__SELECTED EXCERPT__
Loosening the crankset bolt with a socket wrench

Kuroko maintenance continues

Today, with the help of the Halfakid, I picked up where I’d left off the maintenance of Kuroko, begun more than a month ago!

At that time I decided I would replace the bottom bracket (again) as the bearings (just four or five months old at this point) were making a bit of noise, and the crank was not turning very freely.

Sad bottom bracket

I’ve had the replacement bottom bracket sitting in my den for months now, waiting for the right moment to install it. As I’ve already been through two sets of bearings from the maker of the crankset, FSA, I decided this time to give a different solution a try.

bbinfinite bottom bracket and tool
bbinfinite bottom bracket and tool

Today was cold and grey (while the last two days have been sunny and mild), and we both put on an extra layer before venturing out into the wind on the balcony. But we took the plunge. I quickly located the correct socket size and handed it to the Halfakid to loosen the crankset.

Loosening the crankset bolt with a socket wrench
Loosening the crankset

It took him a good few tries! He was obviously using more force than I’d used putting the crankset on, and it wasn’t budging. So we decided to take a break and look up the threading information to make sure we weren’t trying to turn it the wrong way. (Many threaded bottom brackets use a left-hand thread on the drive side, and I needed a sanity check to make sure the same wasn’t also true of the crankset.)

Reassured we were torquing in the proper direction, we returned to the balcony and then, with just a couple of more tries, the crank finally loosened. We had it off in a minute and then hammered the bearings out of the bottom bracket shell.

Screw in vice and grinding tool
The loud part — grinding down the screw

The new bottom bracket has a full aluminum shell, so we needed to grind down the screw that holds the cable guide to the outside of the bottom bracket shell. This took a few minutes with the help of the Dremel and a grinding wheel. It was pretty noisy, but (for a change) we didn’t bother the neighbor’s dog with our cacophony.

Bottom bracket shell showing protruding screwBottom bracket shell with screw ground down flush
Grinding down the screw until it’s flush

We were finally ready to install the new bottom bracket! We took a few minutes indoors to warm up while I went over the instructions once more, then once more again. We had all the tools and parts, and were ready to get the job done! So we thought. We got no more than a minute into the operation when we realized that my bottom bracket bearing press wasn’t long enough for the job. It’s made for bearings that are separate, and so doesn’t have the reach to go the whole way through first the integrated bearing set and then the bike’s BB shell.

Time for another break under the heater while I looked up the recommended BB tool. It’s not cheap. Amazon showed several sellers that could deliver it with a minimum wait of 10 days. Rakuten had a seller willing to take the order but without any commitment to a delivery date. I decided to check with the local bike shop before ordering.

Man in a hoodie manipulating a bicycle shift lever
Getting the cable out

With the bottom bracket fix on hold, we turned our attention to the parts we could take care today: replacing the rear derailleur and associated shift lever. We cut the cables for the existing rear derailleur and front brake and loosened the lever from the handlebars. We had a time of it trying to get the shift cable out of the lever, and in the end decided we didn’t actually need to get that done while standing in the cold wind.

__TASK LIST__
• 1. In the bike maintenance post, what was used to grind down the screw that holds the cable guide?
• 2. Write the next part of the bike maintenance post, continuing after its final sentence.

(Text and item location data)
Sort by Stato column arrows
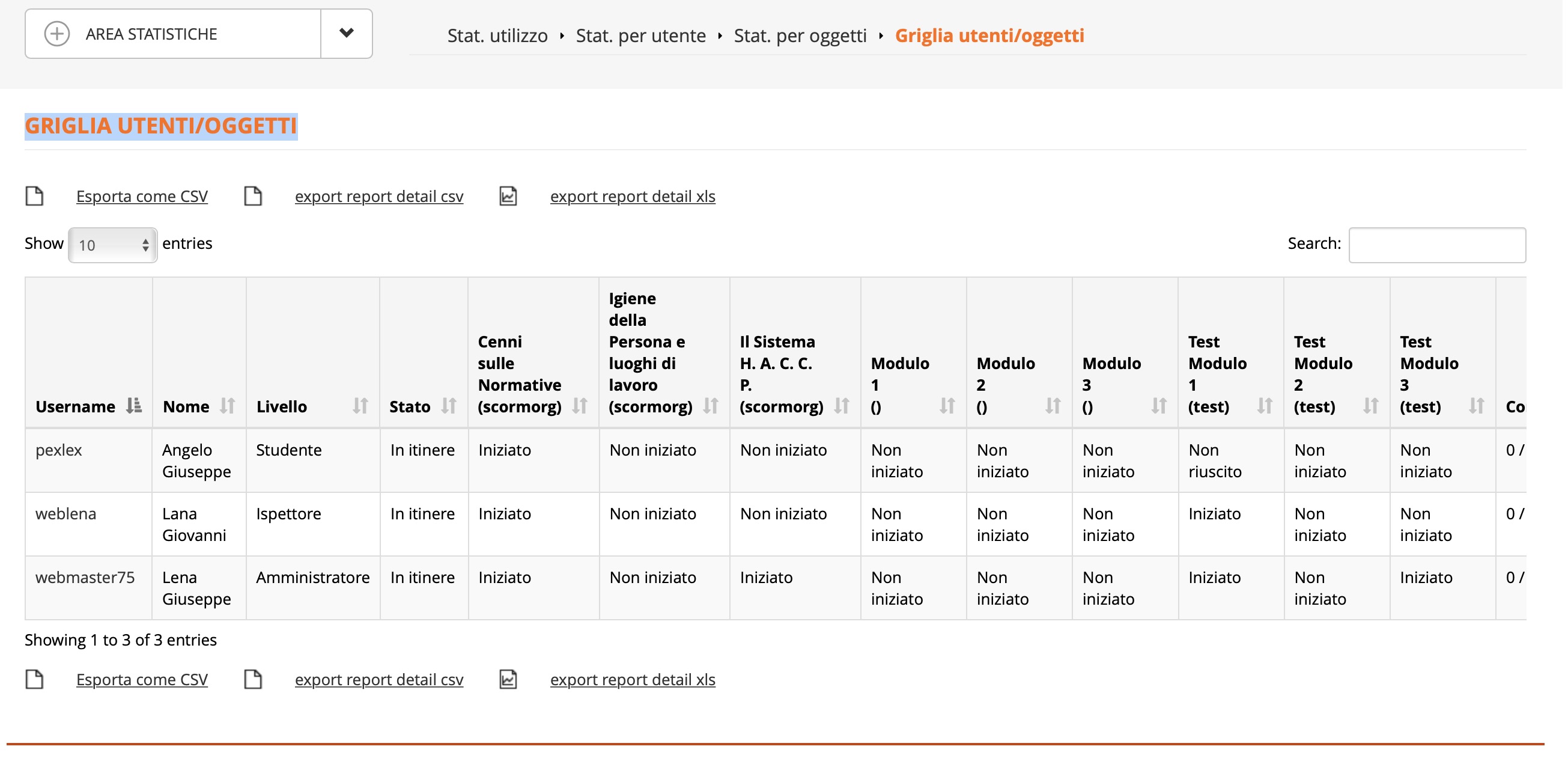 click(x=448, y=405)
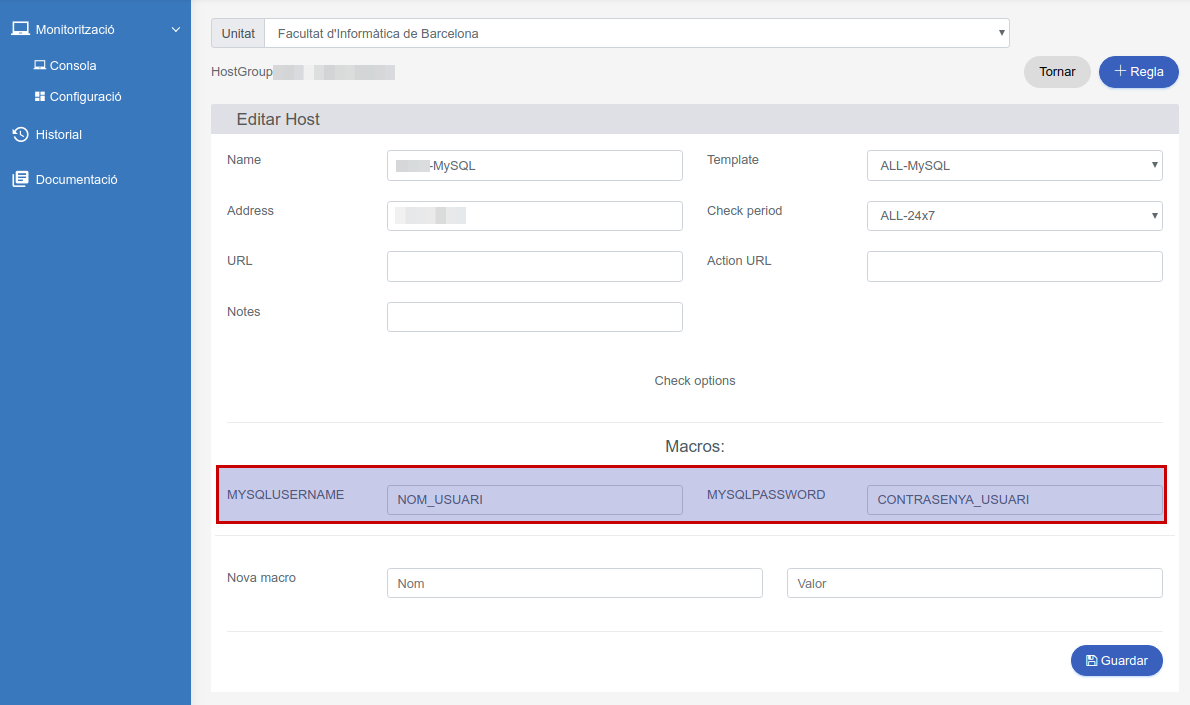
Task: Open the Template dropdown showing ALL-MySQL
Action: [1014, 165]
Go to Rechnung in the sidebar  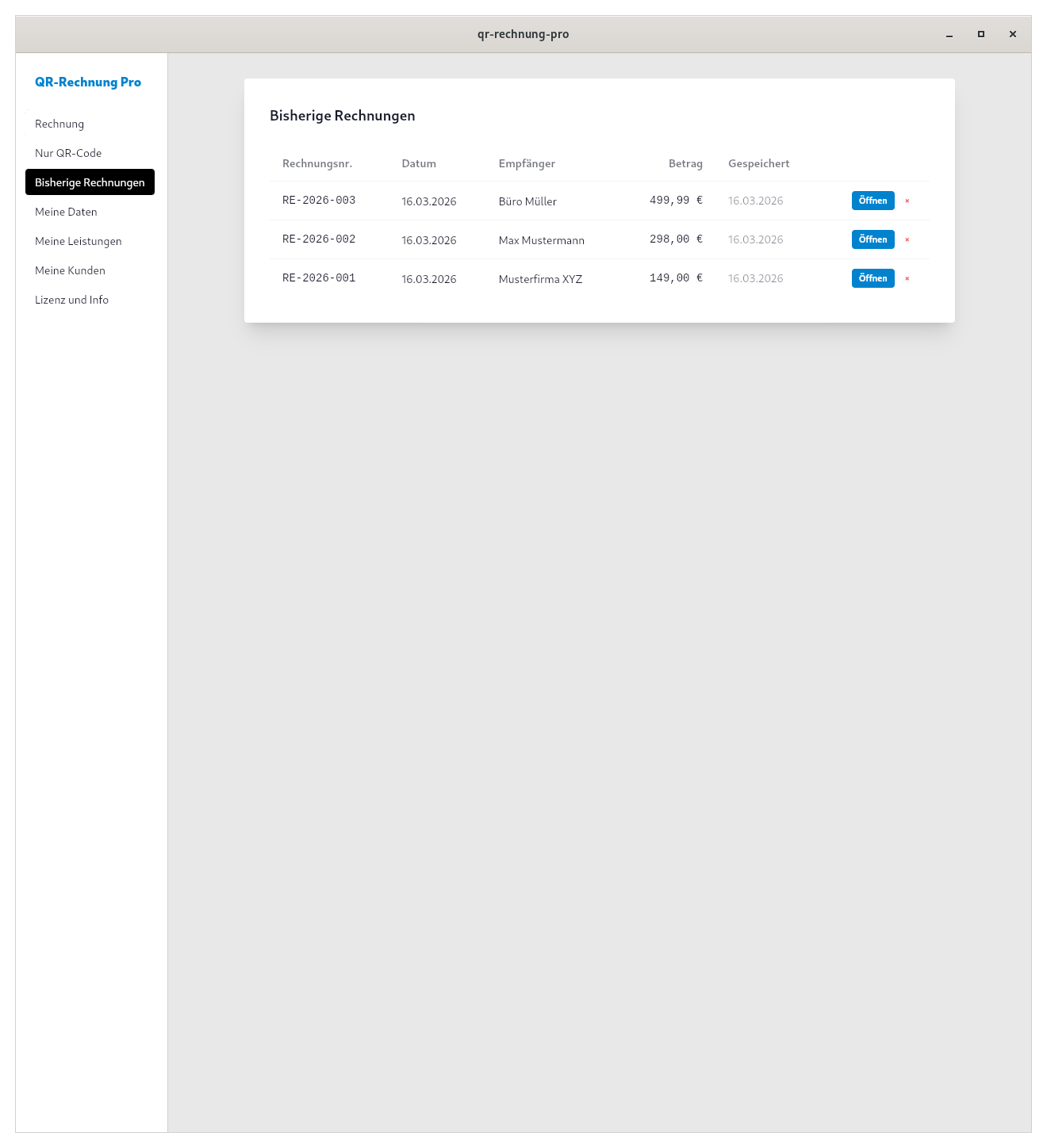[x=59, y=124]
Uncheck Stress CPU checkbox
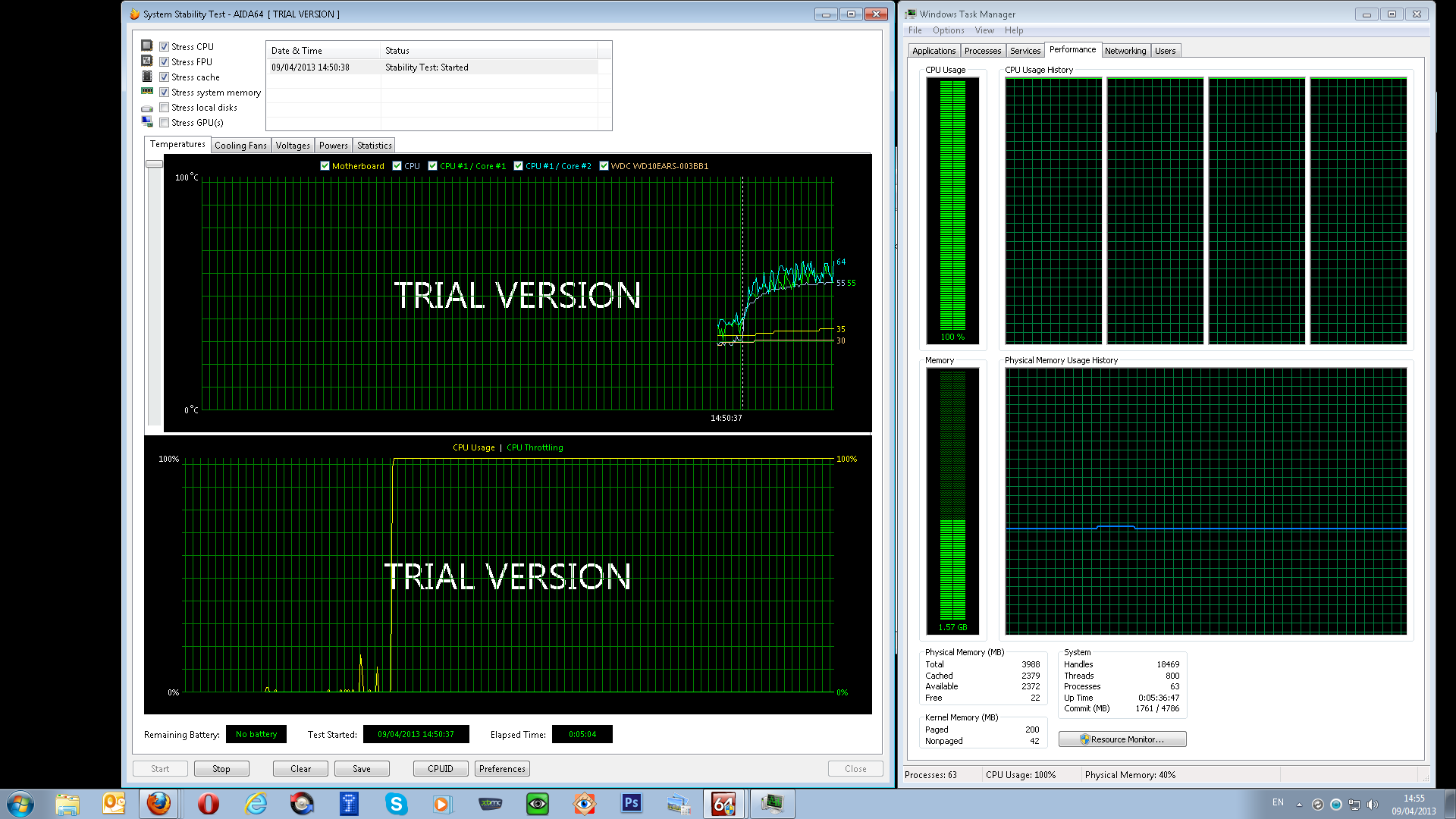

__ANSWER LIST__
• 1. A Dremel with a grinding wheel.

• 2.
The new cables threaded into the new shift lever a lot more easily than the old ones had come out, so we quickly mounted the new lever to the handlebar. Next we spent a couple of minutes trimming and adjusting the front brake. We didn’t get it perfect today, but that’s OK because I’ll check all the adjustments again once I’ve got the crankset back on.

Removing the sprocket with a sprocket tool and chain whip
Out with the old

Replacing the rear cassette was another job that turned out to be more difficult than expected. As I’d put the existing cassette on and used less than my full strength tightening it, I figured the Halfakid could remove it in a second. But, as with the crankset bolt, it turned out to be a lot more tight than expected. He finally got it turning after several tries and different positions to increase leverage.

With the old cassette off, we then fought with the packing of the new cassette. The sprockets were mounted on a plastic insert to hold them in place, and I spent some time trying to force out the insert or cut through it. Finally the Halfakid found out which way we needed to tug at the insert and then it popped out in a second. After that, the new cogs went onto the freehub in a minute, and with the application of a bit of grease, the Halfakid gave the cassette lockring a good tightening. (I doubt I’ll be able to get it off again without his help.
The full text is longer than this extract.